_Exercise requirements_:
Retype each line below without a single alteration.

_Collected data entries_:
-------
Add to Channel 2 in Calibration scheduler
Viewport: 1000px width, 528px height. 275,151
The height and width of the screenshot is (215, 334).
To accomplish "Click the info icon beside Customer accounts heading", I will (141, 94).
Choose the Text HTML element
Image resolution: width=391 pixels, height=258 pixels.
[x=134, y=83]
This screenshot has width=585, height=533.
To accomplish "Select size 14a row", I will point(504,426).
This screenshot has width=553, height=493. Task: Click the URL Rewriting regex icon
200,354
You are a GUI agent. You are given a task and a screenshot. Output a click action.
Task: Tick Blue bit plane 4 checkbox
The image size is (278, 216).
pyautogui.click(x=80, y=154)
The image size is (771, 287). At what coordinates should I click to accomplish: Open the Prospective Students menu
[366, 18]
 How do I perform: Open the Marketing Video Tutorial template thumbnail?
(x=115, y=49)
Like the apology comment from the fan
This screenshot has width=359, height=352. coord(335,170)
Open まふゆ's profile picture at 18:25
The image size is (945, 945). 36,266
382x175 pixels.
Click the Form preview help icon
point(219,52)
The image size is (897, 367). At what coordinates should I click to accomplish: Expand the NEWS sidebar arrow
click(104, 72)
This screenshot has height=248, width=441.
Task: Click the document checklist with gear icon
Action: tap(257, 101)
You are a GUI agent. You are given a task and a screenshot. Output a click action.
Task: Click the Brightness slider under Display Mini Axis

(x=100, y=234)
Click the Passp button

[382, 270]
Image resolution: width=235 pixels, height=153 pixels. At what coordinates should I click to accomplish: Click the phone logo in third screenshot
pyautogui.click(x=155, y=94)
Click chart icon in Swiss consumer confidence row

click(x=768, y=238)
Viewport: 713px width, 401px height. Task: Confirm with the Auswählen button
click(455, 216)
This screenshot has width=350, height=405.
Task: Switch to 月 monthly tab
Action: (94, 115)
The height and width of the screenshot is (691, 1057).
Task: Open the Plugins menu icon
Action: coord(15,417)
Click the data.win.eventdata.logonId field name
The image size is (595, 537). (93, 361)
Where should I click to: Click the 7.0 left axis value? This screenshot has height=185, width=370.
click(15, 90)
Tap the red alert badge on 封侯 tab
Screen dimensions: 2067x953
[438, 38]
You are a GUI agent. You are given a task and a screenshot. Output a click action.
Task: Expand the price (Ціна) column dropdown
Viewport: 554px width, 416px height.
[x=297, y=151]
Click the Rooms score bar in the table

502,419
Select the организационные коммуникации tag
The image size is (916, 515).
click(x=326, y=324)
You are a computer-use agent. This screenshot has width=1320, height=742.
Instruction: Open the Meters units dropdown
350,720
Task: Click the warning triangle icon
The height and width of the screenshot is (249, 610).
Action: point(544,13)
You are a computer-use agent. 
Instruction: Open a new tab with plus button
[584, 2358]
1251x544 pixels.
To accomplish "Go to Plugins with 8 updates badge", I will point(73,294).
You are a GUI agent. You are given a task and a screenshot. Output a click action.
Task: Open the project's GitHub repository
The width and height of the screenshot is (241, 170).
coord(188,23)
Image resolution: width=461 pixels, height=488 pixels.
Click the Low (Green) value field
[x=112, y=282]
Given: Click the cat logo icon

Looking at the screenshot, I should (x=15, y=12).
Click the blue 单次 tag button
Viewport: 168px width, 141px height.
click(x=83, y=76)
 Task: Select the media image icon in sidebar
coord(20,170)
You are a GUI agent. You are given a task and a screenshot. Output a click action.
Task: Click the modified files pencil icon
-------
_Result of the exercise_:
Add to Channel 2 in Calibration scheduler
Viewport: 1000px width, 528px height. 275,151
The height and width of the screenshot is (215, 334).
To accomplish "Click the info icon beside Customer accounts heading", I will (141, 94).
Choose the Text HTML element
Image resolution: width=391 pixels, height=258 pixels.
[x=134, y=83]
This screenshot has width=585, height=533.
To accomplish "Select size 14a row", I will point(504,426).
This screenshot has width=553, height=493. Task: Click the URL Rewriting regex icon
200,354
You are a GUI agent. You are given a task and a screenshot. Output a click action.
Task: Tick Blue bit plane 4 checkbox
The image size is (278, 216).
pyautogui.click(x=80, y=154)
The image size is (771, 287). At what coordinates should I click to accomplish: Open the Prospective Students menu
[366, 18]
 How do I perform: Open the Marketing Video Tutorial template thumbnail?
(x=115, y=49)
Like the apology comment from the fan
This screenshot has width=359, height=352. coord(335,170)
Open まふゆ's profile picture at 18:25
The image size is (945, 945). 36,266
382x175 pixels.
Click the Form preview help icon
point(219,52)
The image size is (897, 367). At what coordinates should I click to accomplish: Expand the NEWS sidebar arrow
click(104, 72)
This screenshot has height=248, width=441.
Task: Click the document checklist with gear icon
Action: tap(257, 101)
You are a GUI agent. You are given a task and a screenshot. Output a click action.
Task: Click the Brightness slider under Display Mini Axis

(x=100, y=234)
Click the Passp button

[382, 270]
Image resolution: width=235 pixels, height=153 pixels. At what coordinates should I click to accomplish: Click the phone logo in third screenshot
pyautogui.click(x=155, y=94)
Click chart icon in Swiss consumer confidence row

click(x=768, y=238)
Viewport: 713px width, 401px height. Task: Confirm with the Auswählen button
click(455, 216)
This screenshot has width=350, height=405.
Task: Switch to 月 monthly tab
Action: (94, 115)
The height and width of the screenshot is (691, 1057).
Task: Open the Plugins menu icon
Action: coord(15,417)
Click the data.win.eventdata.logonId field name
The image size is (595, 537). (93, 361)
Where should I click to: Click the 7.0 left axis value? This screenshot has height=185, width=370.
click(15, 90)
Tap the red alert badge on 封侯 tab
Screen dimensions: 2067x953
[438, 38]
You are a GUI agent. You are given a task and a screenshot. Output a click action.
Task: Expand the price (Ціна) column dropdown
Viewport: 554px width, 416px height.
[x=297, y=151]
Click the Rooms score bar in the table

502,419
Select the организационные коммуникации tag
The image size is (916, 515).
click(x=326, y=324)
You are a computer-use agent. This screenshot has width=1320, height=742.
Instruction: Open the Meters units dropdown
350,720
Task: Click the warning triangle icon
The height and width of the screenshot is (249, 610).
Action: point(544,13)
You are a computer-use agent. 
Instruction: Open a new tab with plus button
[584, 2358]
1251x544 pixels.
To accomplish "Go to Plugins with 8 updates badge", I will point(73,294).
You are a GUI agent. You are given a task and a screenshot. Output a click action.
Task: Open the project's GitHub repository
The width and height of the screenshot is (241, 170).
coord(188,23)
Image resolution: width=461 pixels, height=488 pixels.
Click the Low (Green) value field
[x=112, y=282]
Given: Click the cat logo icon

Looking at the screenshot, I should (x=15, y=12).
Click the blue 单次 tag button
Viewport: 168px width, 141px height.
click(x=83, y=76)
 Task: Select the media image icon in sidebar
coord(20,170)
You are a GUI agent. You are given a task and a screenshot. Output a click action.
Task: Click the modified files pencil icon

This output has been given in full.